Debian switching to upstart

Posted Sep 7, 2009 10:26 UTC (Mon) by hppnq (guest, #14462) [Link]

Therein lies the actual problem.

Not really. The problem is that the distribution's boot sequence logic is not as clever as some of the programs it is trying to start, or the kernel it is running. Dependencies will always be there: it will remain difficult to communicate with another host if that host cannot be reached. The boot sequence dependencies are special because both the events, as well as their ordering, in most cases, are known in advance. You can circumvent them with the existing init/init.d setup as well -- but it is probably a better idea to move to an infrastructure that is more event based and up-to-date.

(Where it matters, some programs have or should been clever enough to detect and solve dependency problems themselves -- IIRC for years it has been possible to bind() to a certain address while the interface is not there yet. This, however, has for obvious reasons never been perceived as the solution to the problem that a user may plug in to different networks, or forgets to plug in the network cable in time.)
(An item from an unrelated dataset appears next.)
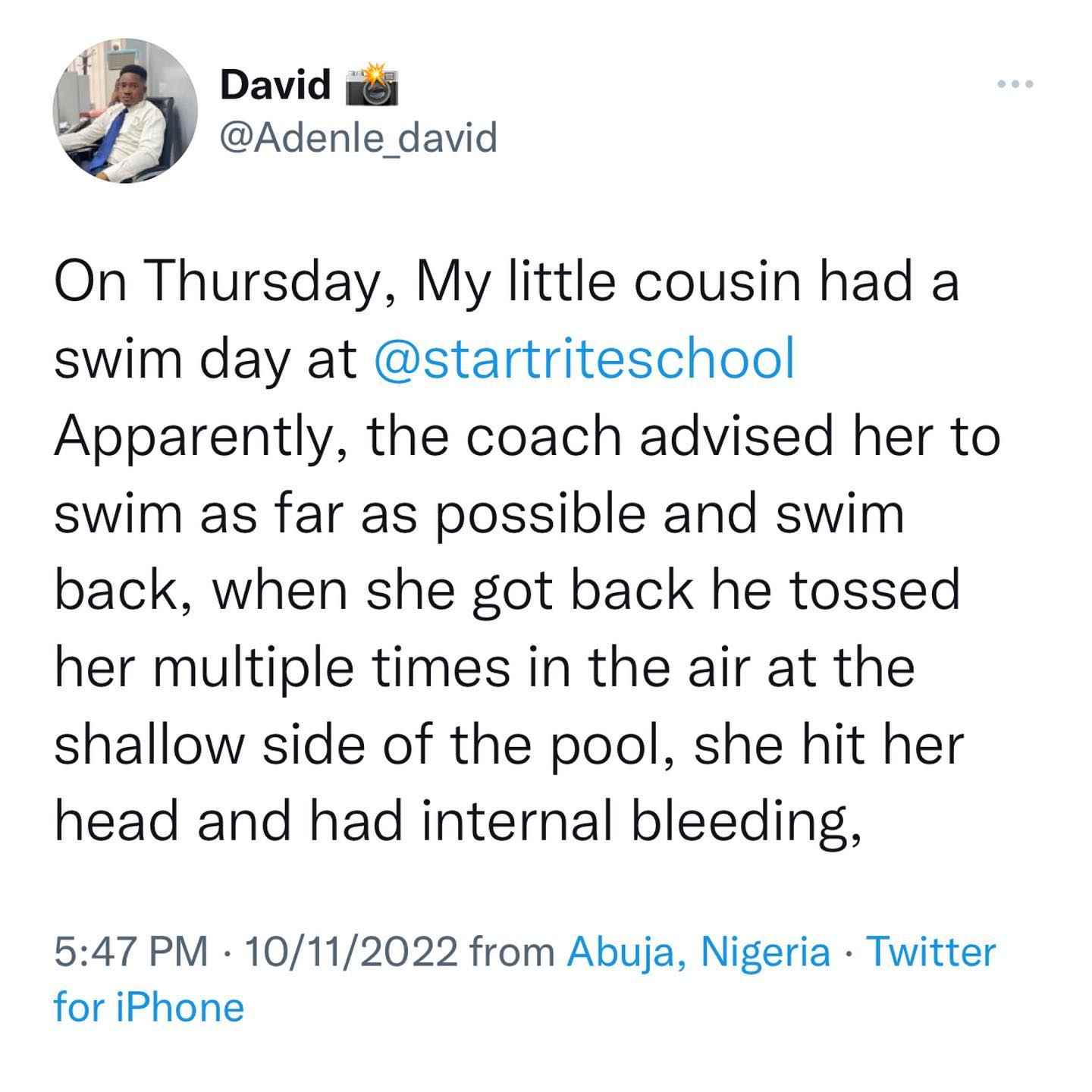The image size is (1092, 1092).
Task: Click the line starting 'On Thursday'
Action: [507, 282]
Debian switching to upstart

Posted Sep 7, 2009 9:11 UTC (Mon) by lmb (subscriber, #39048) [Link]

A dependency mechanism and service supervision are quite useful; the various cluster stacks such as Pacemaker implement this at a multi-node level, and are sometimes (not incorrectly) described as a "cluster-wide init".

A move to an event-based system is very desirable.